- WHAT IS EXPECTED:
Each line from the line that includes "This screenshot has height=1246, width=2377." through the end of the material below must be transcribed exactly, with no other lines.

- DATASET:
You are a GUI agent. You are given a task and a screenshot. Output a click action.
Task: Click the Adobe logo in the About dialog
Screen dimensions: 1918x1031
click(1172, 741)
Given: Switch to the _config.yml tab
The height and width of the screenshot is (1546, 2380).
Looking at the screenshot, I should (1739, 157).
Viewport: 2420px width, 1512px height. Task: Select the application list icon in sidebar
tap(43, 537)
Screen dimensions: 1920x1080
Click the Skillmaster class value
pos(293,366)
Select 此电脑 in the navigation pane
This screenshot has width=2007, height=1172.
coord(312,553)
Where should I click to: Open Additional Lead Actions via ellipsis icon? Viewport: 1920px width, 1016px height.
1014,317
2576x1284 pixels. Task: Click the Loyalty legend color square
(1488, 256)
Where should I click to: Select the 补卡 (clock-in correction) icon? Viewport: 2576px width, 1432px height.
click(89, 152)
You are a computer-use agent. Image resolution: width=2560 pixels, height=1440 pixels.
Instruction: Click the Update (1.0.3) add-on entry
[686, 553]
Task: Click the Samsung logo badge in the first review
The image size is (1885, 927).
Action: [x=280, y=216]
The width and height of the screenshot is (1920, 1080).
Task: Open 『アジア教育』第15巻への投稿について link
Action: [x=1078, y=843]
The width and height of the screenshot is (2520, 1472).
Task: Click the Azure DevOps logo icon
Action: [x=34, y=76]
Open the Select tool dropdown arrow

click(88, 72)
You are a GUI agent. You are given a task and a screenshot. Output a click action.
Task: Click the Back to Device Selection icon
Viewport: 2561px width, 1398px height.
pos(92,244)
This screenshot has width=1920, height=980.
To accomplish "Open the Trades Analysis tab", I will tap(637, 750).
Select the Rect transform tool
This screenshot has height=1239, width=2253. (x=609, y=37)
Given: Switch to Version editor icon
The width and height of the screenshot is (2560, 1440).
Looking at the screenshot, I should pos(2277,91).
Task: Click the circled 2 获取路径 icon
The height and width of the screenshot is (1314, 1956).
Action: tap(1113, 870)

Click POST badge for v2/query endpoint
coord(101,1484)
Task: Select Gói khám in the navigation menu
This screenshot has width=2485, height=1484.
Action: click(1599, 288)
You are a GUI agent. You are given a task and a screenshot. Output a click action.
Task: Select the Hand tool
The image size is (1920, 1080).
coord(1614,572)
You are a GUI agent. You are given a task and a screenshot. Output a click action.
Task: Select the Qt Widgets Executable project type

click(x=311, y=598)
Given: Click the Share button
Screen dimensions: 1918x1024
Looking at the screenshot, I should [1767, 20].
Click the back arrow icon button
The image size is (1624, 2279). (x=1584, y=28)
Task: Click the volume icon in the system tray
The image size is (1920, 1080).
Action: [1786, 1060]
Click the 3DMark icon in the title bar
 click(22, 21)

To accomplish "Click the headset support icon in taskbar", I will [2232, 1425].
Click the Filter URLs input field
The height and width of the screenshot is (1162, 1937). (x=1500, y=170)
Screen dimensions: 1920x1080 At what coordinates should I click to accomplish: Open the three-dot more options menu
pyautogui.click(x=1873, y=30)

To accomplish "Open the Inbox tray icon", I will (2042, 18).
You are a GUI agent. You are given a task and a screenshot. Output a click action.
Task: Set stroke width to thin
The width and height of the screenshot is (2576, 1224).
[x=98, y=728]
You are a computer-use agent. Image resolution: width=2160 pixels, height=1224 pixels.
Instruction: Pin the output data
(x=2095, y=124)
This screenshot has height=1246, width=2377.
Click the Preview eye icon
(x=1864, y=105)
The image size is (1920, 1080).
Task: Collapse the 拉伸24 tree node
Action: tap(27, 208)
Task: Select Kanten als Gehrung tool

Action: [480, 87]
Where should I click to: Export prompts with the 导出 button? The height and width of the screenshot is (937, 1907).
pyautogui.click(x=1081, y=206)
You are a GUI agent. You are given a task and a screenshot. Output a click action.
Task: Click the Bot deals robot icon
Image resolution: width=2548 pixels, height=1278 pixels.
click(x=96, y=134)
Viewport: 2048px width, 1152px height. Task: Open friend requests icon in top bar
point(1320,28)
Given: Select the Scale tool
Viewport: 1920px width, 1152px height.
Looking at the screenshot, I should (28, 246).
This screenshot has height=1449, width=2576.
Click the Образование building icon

- SOLUTION FOR THIS EXERCISE:
This screenshot has height=1246, width=2377.
Click the Preview eye icon
(x=1864, y=105)
The image size is (1920, 1080).
Task: Collapse the 拉伸24 tree node
Action: tap(27, 208)
Task: Select Kanten als Gehrung tool

Action: [480, 87]
Where should I click to: Export prompts with the 导出 button? The height and width of the screenshot is (937, 1907).
pyautogui.click(x=1081, y=206)
You are a GUI agent. You are given a task and a screenshot. Output a click action.
Task: Click the Bot deals robot icon
Image resolution: width=2548 pixels, height=1278 pixels.
click(x=96, y=134)
Viewport: 2048px width, 1152px height. Task: Open friend requests icon in top bar
point(1320,28)
Given: Select the Scale tool
Viewport: 1920px width, 1152px height.
Looking at the screenshot, I should (28, 246).
This screenshot has height=1449, width=2576.
Click the Образование building icon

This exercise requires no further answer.